- WHAT IS EXPECTED:
Required from the data below: the exact lines starting at the line containing "You are a GUI" and ending at the line containing "Given: Open the folder picker in Sheets", with both ends kept and all pictures dropped.

[[ ENTRIES SUPPLIED, beginning ]]

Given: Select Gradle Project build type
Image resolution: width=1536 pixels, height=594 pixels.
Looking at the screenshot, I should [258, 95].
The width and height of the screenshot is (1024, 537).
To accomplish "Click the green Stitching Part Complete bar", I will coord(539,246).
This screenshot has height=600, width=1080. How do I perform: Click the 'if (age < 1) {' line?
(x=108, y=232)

[[ ENTRIES SUPPLIED, end ]]
[[ ENTRIES SUPPLIED, beginning ]]

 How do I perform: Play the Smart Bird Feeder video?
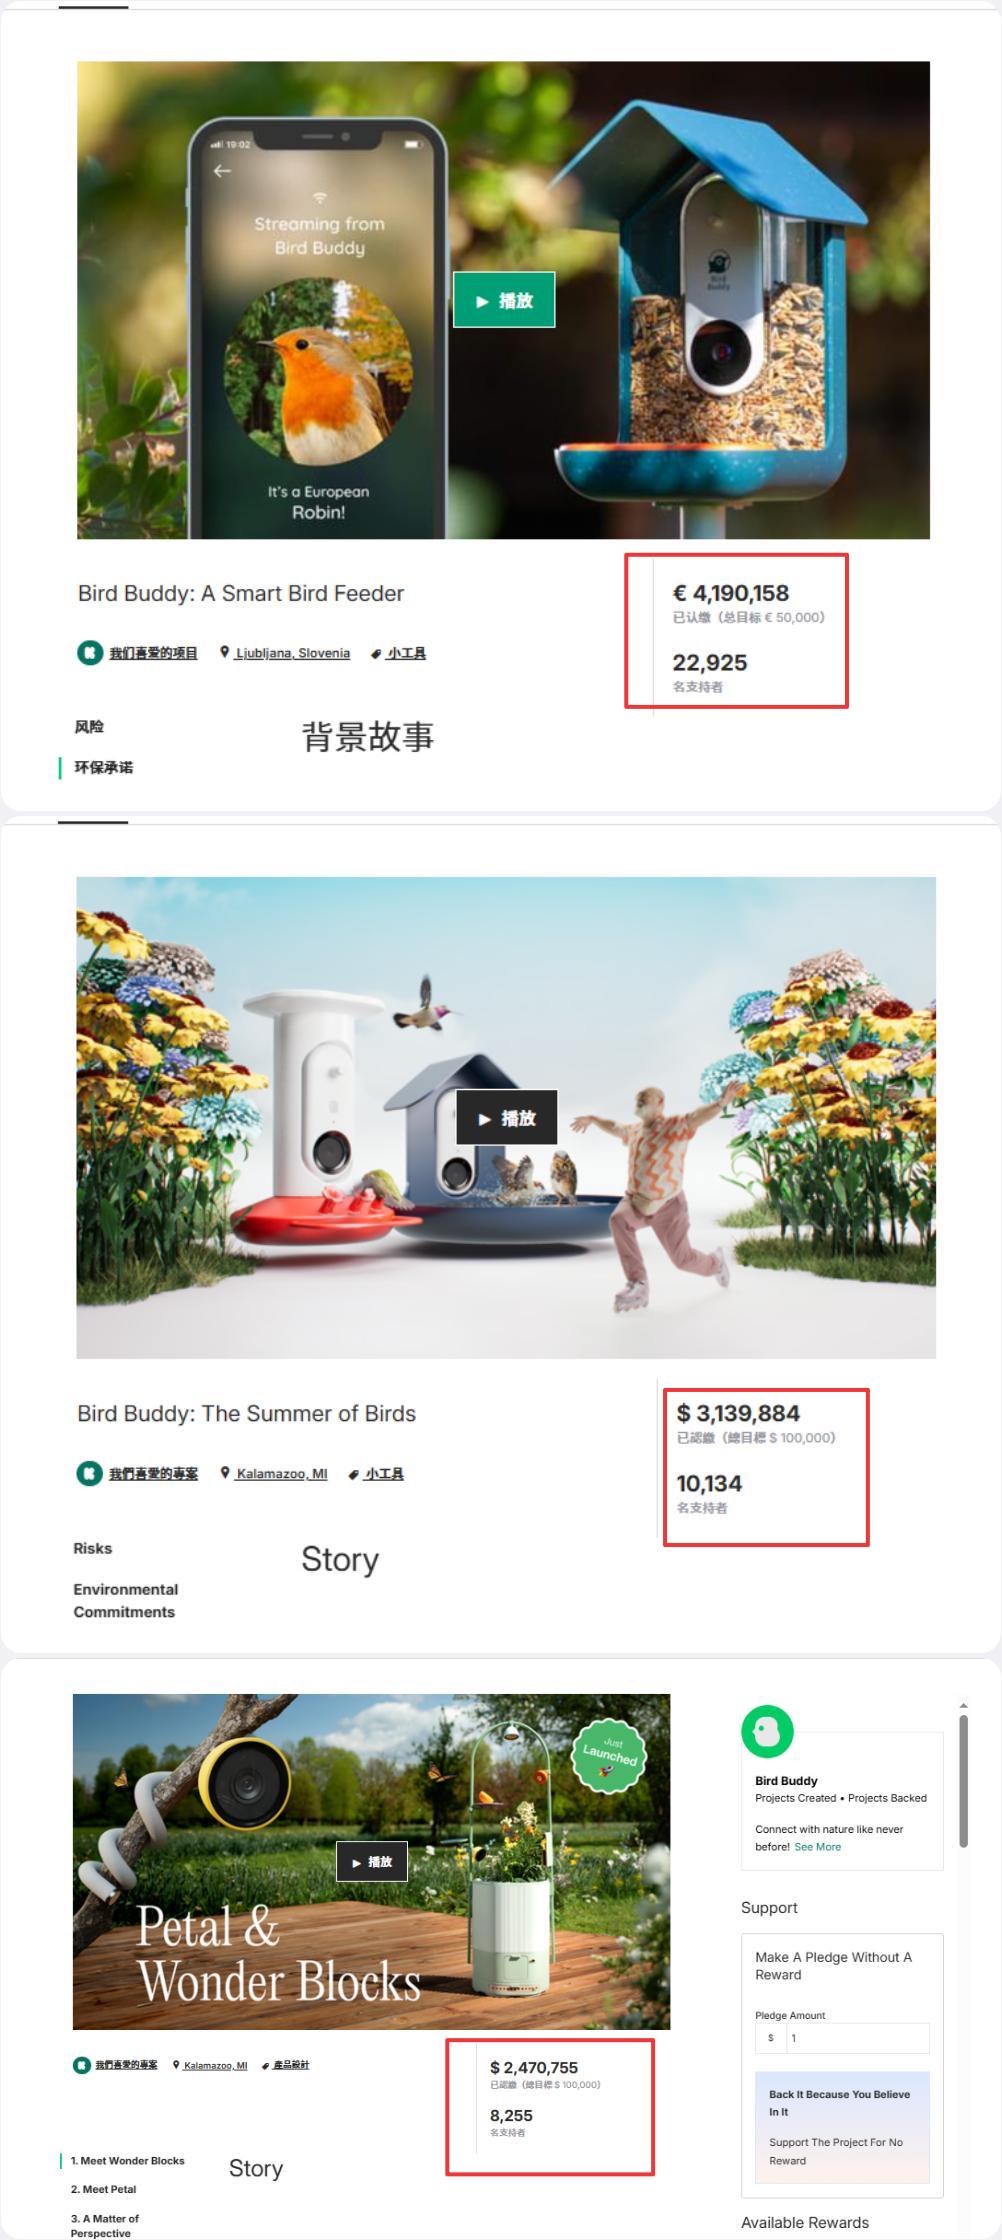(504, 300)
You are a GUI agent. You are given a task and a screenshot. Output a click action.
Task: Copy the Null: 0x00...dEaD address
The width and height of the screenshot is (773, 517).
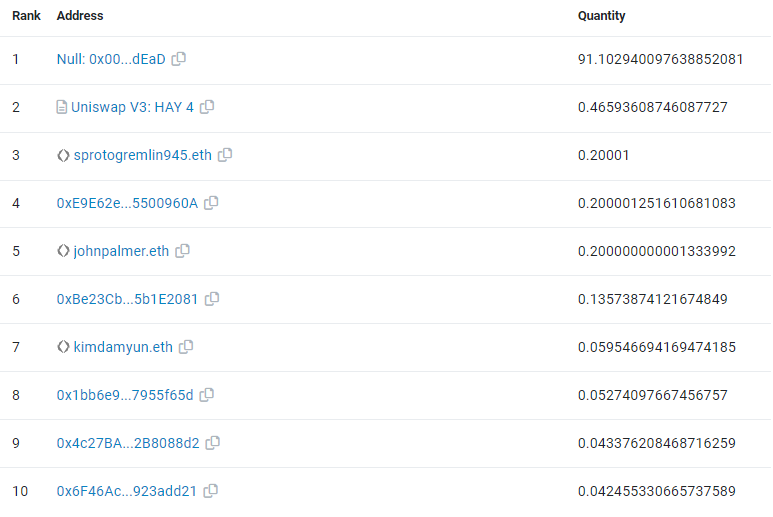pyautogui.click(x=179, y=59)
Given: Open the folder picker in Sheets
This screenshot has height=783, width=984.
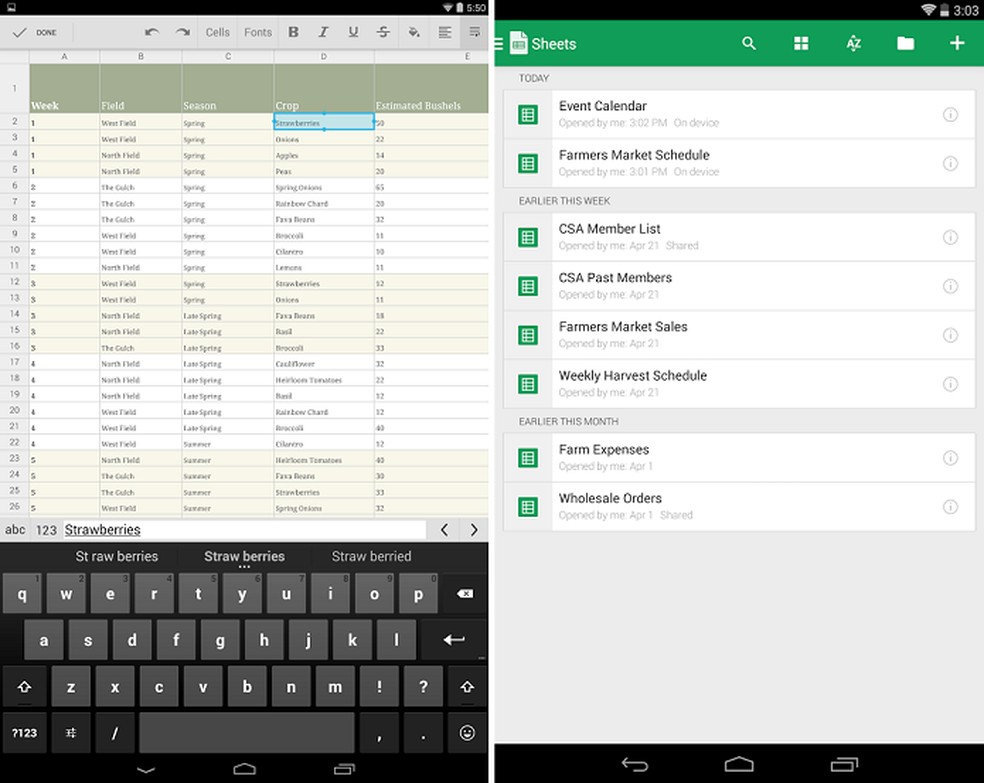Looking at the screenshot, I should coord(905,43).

[[ ENTRIES SUPPLIED, end ]]

- FINISHED EXERCISE:
You are a GUI agent. You are given a task and a screenshot. Output a click action.
Task: Copy the Null: 0x00...dEaD address
The width and height of the screenshot is (773, 517).
pyautogui.click(x=179, y=59)
Given: Open the folder picker in Sheets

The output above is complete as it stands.